The report, which covers 2015-2017, said that the Bay Area withstood increased forms of air pollution due to higher temperatures and severe wildfire conditions in 2017, according to Will Barrett, the director of advocacy and clean air in California for the American Lung Associaiton. 

"For the first time, not a single Bay Area county earned an A for short-term particle pollution," said Barrett. "And there were three fewer As for ozone than in last year's report."

The report grades U.S. counties on their level of harmful ozone and particle pollution over a three-year period, and details trends from metropolitan areas across the nation. 

California had made a lot of progress toward cutting ozone heavy emissions from cars and factories over the past couple of decades, ever since the Lung Association started compiling and issuing this report.  

But the unhealthy impact of wildfires shows up in other data collected for the report. 

"Of the 25 cities with the most days of high levels on average each year, twenty suffered more days of unhealthy particle pollution," said Nolen. "Eight of those reached their highest number of unhealthy days on record for this pollutant. Why this change? Wildfires." 

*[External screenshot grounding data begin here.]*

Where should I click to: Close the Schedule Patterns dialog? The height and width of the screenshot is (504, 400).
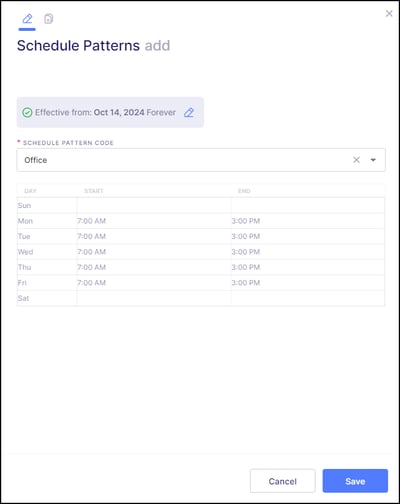tap(389, 13)
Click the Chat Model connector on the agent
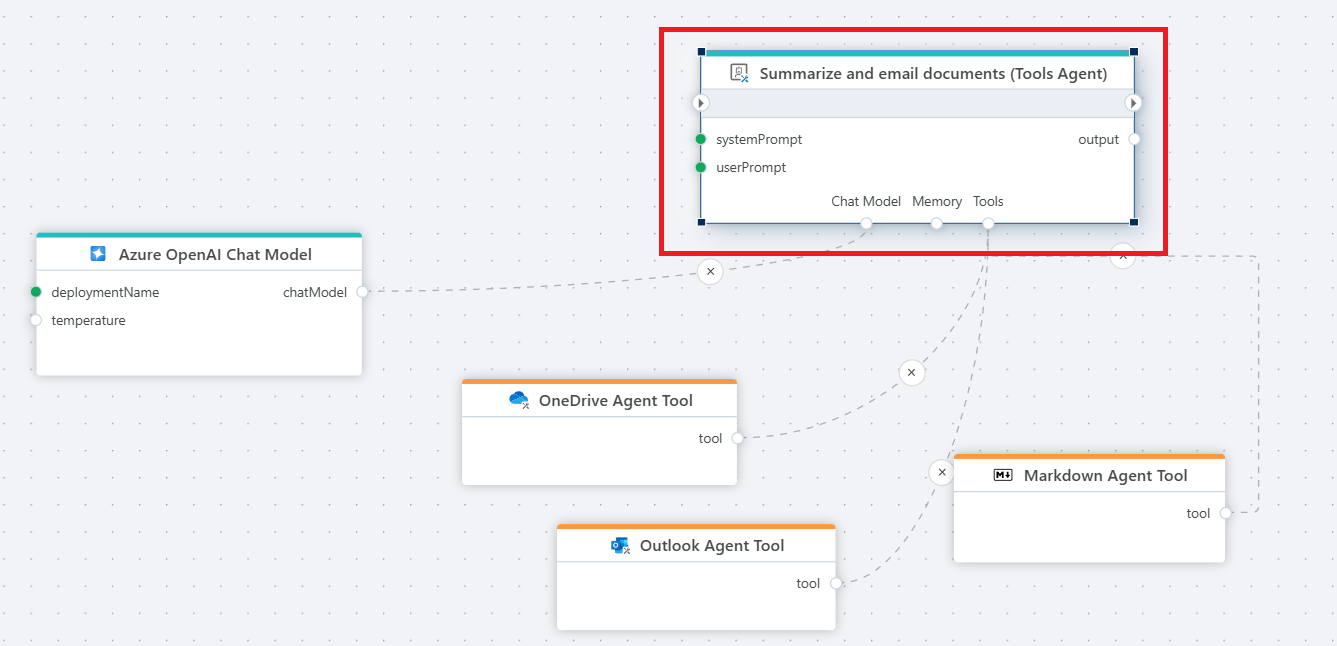The height and width of the screenshot is (646, 1337). (867, 223)
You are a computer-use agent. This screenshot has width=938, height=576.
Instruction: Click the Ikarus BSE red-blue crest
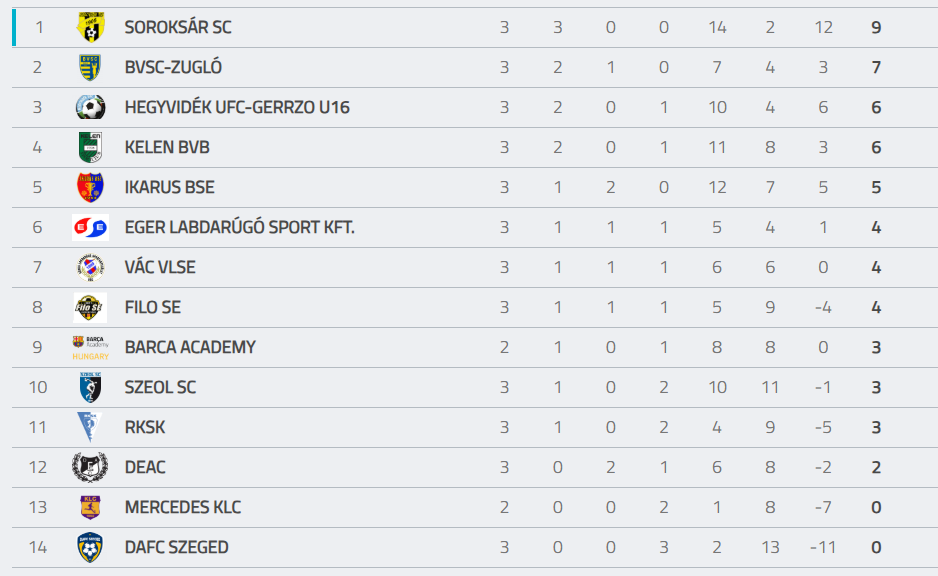tap(90, 187)
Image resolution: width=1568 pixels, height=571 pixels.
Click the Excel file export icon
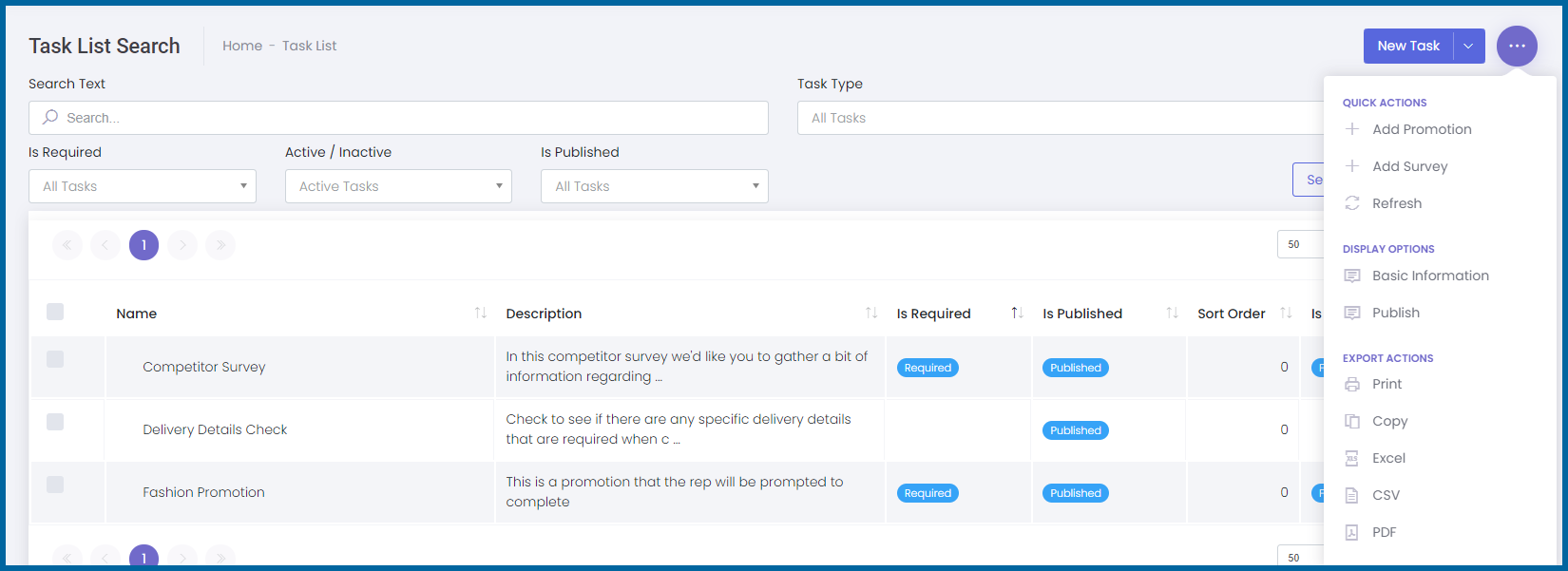point(1352,458)
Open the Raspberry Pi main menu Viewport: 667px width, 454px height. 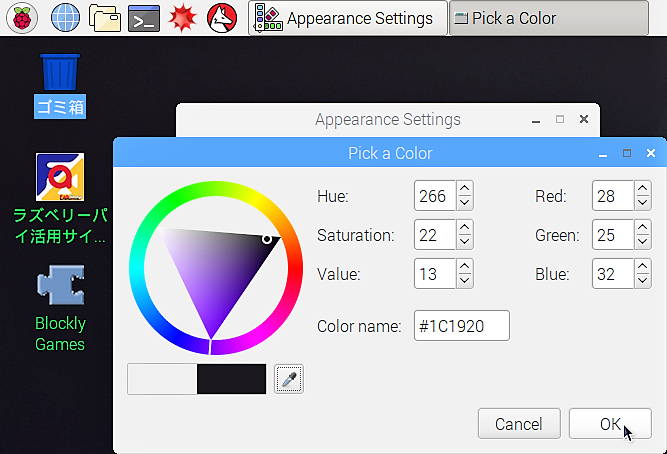tap(22, 18)
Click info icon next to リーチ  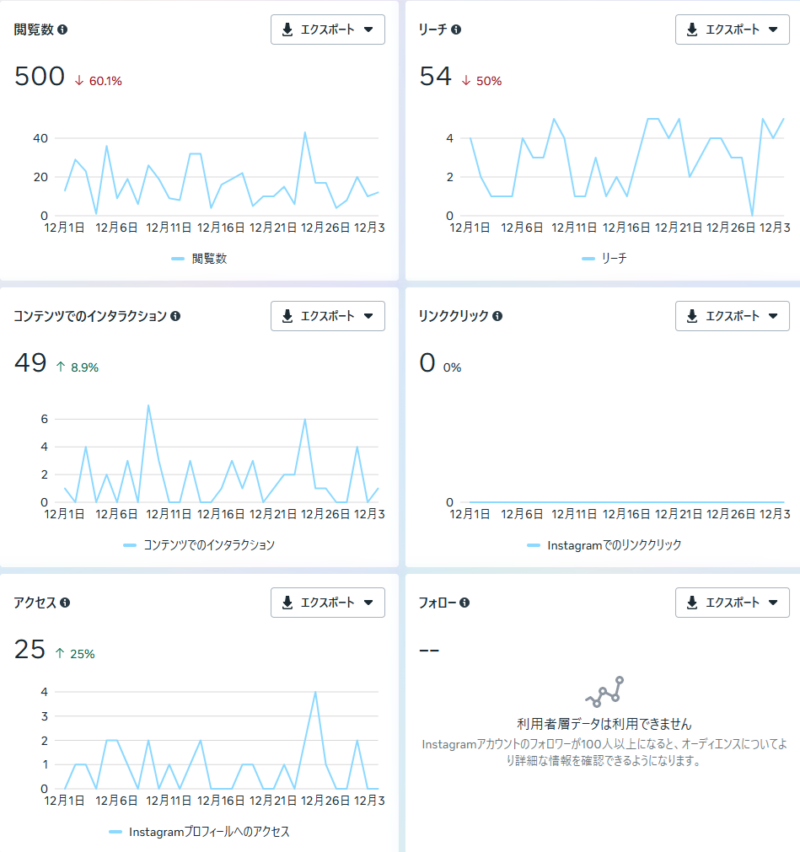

This report covers 2015-2017, so it doesn't even factor in the pollution experienced when a blanket of smoke blew in from the Camp Fire in Butte County hovered above the Bay Area for days last fall. 

The threat now, the experts say, is national climate change policies that don't do anything to address the growing threat.

"Stopping or retreating cannot be an option," Nolen said. "Climate change is a public health emergency that is beginning to reverse our progress. We must act now to protect health from climate change."